Spatio-temporal variation in foodscapes modifies deer browsing impact on vegetation
Ungulate browsers often alter plant composition and reduce diversity in forests worldwide, yet our ability to predict browse impact on vegetation remains equivocal. Theory suggests, however, that ungulate distribution and foraging impacts are shaped by scale-dependent decisions based on variation in habitat composition and structure encountered within their home range.
Examine how variation in habitat composition at landscape (259 ha) scales modulates browse impact on vegetation at local scales.
We measured vegetation richness and abundance in plots with and without white-tailed deer (Odocoileus virginianus) at 23 northern hardwood forest sites distributed across a 6500 km2 area in Pennsylvania, USA. Experimental sites were embedded within landscapes with varying levels of habitat composition and deer densities.

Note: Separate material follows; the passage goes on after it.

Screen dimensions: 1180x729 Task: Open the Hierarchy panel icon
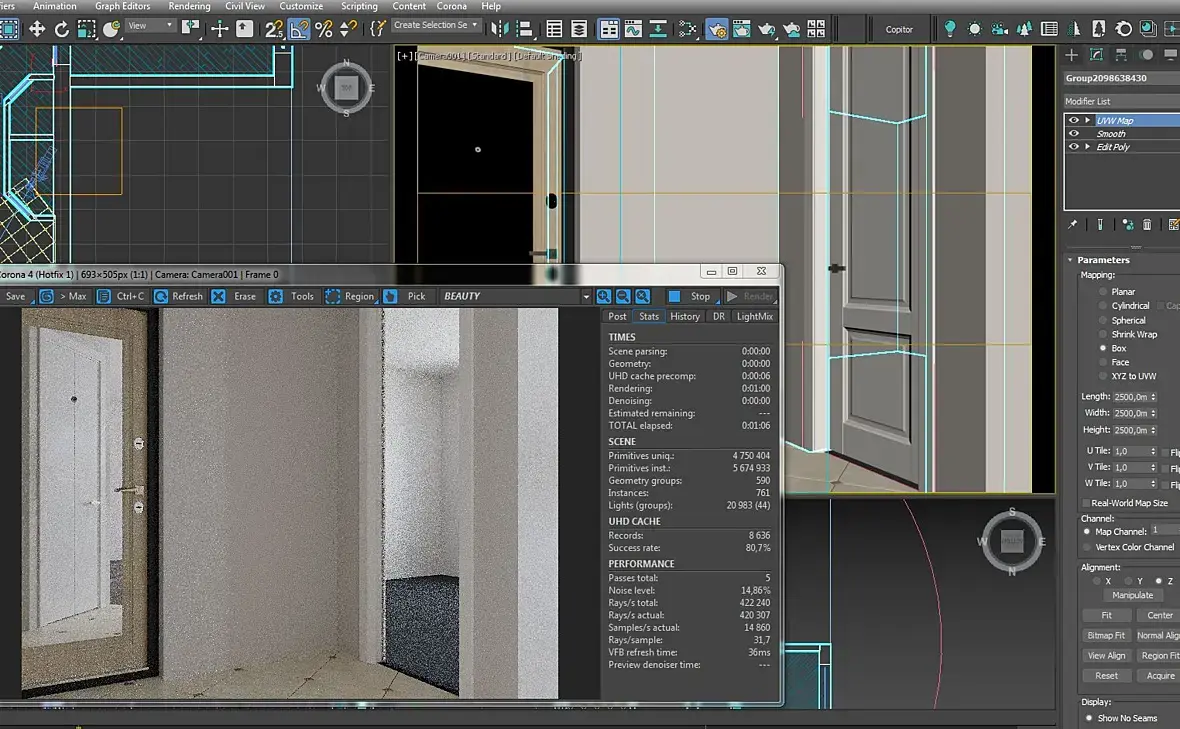tap(1122, 55)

Browsing reduced vegetation richness and cover by as much as 53 and 70%, respectively; however, we found browse impact was modulated by variation in the relative abundance of managed habitats that alter forage availability. Specifically, relative to fenced areas, browse impact weakened and ultimately disappeared as the proportion of forage-rich habitats (e.g., recent harvests) increased to ≥20%. Conversely, vegetation grew increasingly depauperate as landscapes contained greater proportions of forage-poor habitats (i.e., older harvests), particularly when browsed.
Our results underscore how management actions that alter forage availability to ungulates throughout the landscape (i.e. the foodscape) can shape forest-ungulate interactions and suggest a new paradigm whereby managers evaluate and undertake actions at the appropriate spatio-temporal scales to proactively limit the deleterious impact of browsing on plant biodiversity.